Joe Dallesandro - Superstar

01 Apr - 29 May 2011

Exhibition view
Photo © Henning Rogge
JOE DALLESANDRO - SUPERSTAR
1 April – 22 May, 2011
Extended until May 29

The “hustle” in Lou Reed’s Walk on the Wild Side (1972) alludes to US actor Joe Dallesandro, a male icon and superstar of Andy Warhol’s “Factory”. By chance, Little Joe, as he was called in various film roles, walked onto the set during the filming in 1967 of The love of Ondine, produced by Andy Warhol and Paul Morrisey. After the very first three roles he played in Warhol’s art films, Dallesandro was already the greatest sex symbol of the late 1960s among both men and women alike – in both the Hippie and the gay movement. He embodied the underground that cast a merciless gaze at the wild side of New York and art, and radically broke with all the rules.

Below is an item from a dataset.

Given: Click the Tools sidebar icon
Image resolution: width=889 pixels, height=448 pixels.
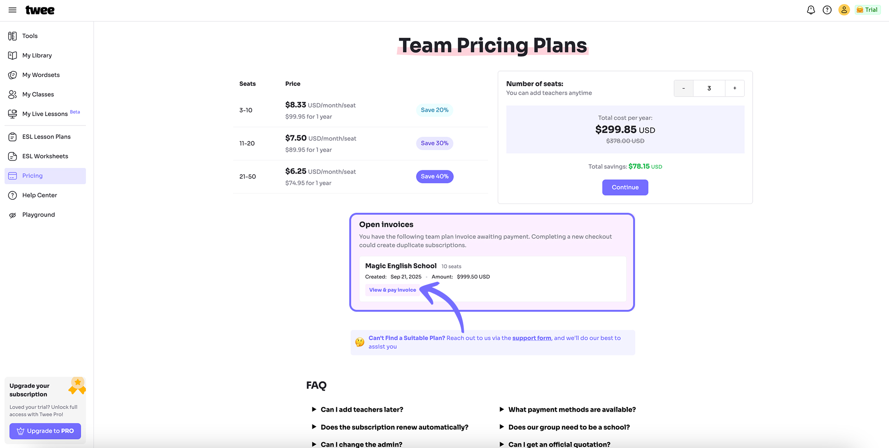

His work as an actor climaxed in the early films that Morrisey directed, in particular the trilogy Flesh (1968), Trash (1970) and Heat (1972), in which Dallesandro essentially played himself. Joe Dallesandro, whose real name was Joseph Angelo D’Allesandro, was born in 1948 the son of an Italo-American sailor, grew up in precarious circumstances, and while still in his teens started to make his living on the street, the ideal personification of the under-age hustler, drifter and male prostitute with the immaculate body that he then played in Flesh.

The films Warhol produced made a star of Dallesandro in the subculture of the day and brought him to fame in the international art world, too. He sat for portraits by photographers such as Michael Childers, Duane Michals, Jack Mitchell, Richard Avedon, Victor Skrebneski, Bruce Of Los Angeles, Ken Duncan and Francesco Scavullo. The slick jeans on the cover of the Rolling Stones’ Sticky Fingers album are his.
Following Andy Warhol’s Frankenstein (1973) and Andy Warhol’s Dracula (1974) the collaboration with Warhol and Morrisey came to an end, and Joe Dallesandro headed for Europe, where he played, among other things, alongside Jane Birkin in Serge Gainsbourg’s classic “Je t’aime moi non plus” (1975). Dallesandro returned to the States in early 1980.

The exhibition will showcase not only original images by world-famous photographers but also film posters and stills from countless movies. There will be a series of film screenings to coincide with the exhibition.